Güncel demokrasi tartışmaları, ağırlıklı olarak demokrasi “sonrası” bir duruma dair açılımlar sunma yarışındaki modernizm karşıtı ya da sonrası yaklaşımları içeriyor. Burada ise, demokrasi düşüncesinin, hatta doğrudan demokrasinin “ötesi”ne taşan bir tartışma dile getirilecek. Bu tartışmanın ana ekseni anarşizmdir.
Anarşistler çok geniş bir görüş yelpazesine sahip olmalarının yanı sıra, kimi zaman mantıksal akıl yürütmeyi de sekteye uğratır şekilde, sistematik çözümlemelere karşı çıkan bir düşünce tarzını benimserler.[1] Ancak bu çeşitlilik içerisinde, “anarşizm”den anlaşılması gereken ne Orhan Gencebay’ın biçimsel nihilizmi, ne de çArşı grubunun çember A’sında ifadesini bulan futbol fanatizmidir. Anarşizm, “modern” biçimiyle muhtemelen Laçiner’in betimlediği gibi “Aydınlanma’nın asi çocuğu” olarak doğmuştur.[2] Ancak, Stirner’ın “bireyci”liğinden Bakunin’in “bizci”liğine, Proudhon’un “karşılıkçı”lığından Kropotkin’in “özgeci”liğine çeşitlenen tarihselliği içerisinde farklı çağrışımları da barındırır.

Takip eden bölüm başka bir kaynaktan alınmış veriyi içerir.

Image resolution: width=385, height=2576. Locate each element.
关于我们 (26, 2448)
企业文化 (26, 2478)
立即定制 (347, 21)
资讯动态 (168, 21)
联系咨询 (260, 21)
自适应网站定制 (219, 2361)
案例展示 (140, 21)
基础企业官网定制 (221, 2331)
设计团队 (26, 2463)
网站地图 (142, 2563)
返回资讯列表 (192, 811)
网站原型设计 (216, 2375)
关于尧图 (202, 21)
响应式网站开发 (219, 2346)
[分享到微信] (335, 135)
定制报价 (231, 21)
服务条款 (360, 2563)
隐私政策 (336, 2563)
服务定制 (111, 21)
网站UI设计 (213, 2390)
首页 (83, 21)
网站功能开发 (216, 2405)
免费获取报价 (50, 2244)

Anarşizm ve Temsili Demokrasi
Bütün bu farklı yolların ortaklaştığı noktada, anarşizmin bireysel tercihe öncelik tanıyan özgürlükçülüğü yatar. Anarşizmin hedefi, bütünüyle gönüllü örgütlenmelerden oluşan, devletsiz bir toplumdur.[3] Böylesi bir toplum, ancak zora dayalı…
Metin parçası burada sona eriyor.